**What is required**
Every line below that holds the string "This" must be copied.
════════════════════
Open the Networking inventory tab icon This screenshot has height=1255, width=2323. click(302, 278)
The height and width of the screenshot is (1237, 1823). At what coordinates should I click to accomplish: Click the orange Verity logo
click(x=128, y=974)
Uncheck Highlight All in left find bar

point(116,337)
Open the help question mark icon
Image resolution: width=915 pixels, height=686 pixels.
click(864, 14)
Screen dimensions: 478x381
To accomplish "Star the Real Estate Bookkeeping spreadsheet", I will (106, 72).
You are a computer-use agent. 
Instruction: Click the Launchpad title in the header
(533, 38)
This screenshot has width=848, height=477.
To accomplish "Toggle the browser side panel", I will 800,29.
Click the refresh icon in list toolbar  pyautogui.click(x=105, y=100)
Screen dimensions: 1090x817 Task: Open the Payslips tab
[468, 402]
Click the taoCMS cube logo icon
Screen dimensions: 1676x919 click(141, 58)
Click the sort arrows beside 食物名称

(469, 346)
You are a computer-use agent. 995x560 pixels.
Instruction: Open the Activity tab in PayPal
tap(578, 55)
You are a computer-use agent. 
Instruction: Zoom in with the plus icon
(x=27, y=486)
════════════════════
**Problem solution**
Open the Networking inventory tab icon This screenshot has height=1255, width=2323. click(302, 278)
This screenshot has width=848, height=477.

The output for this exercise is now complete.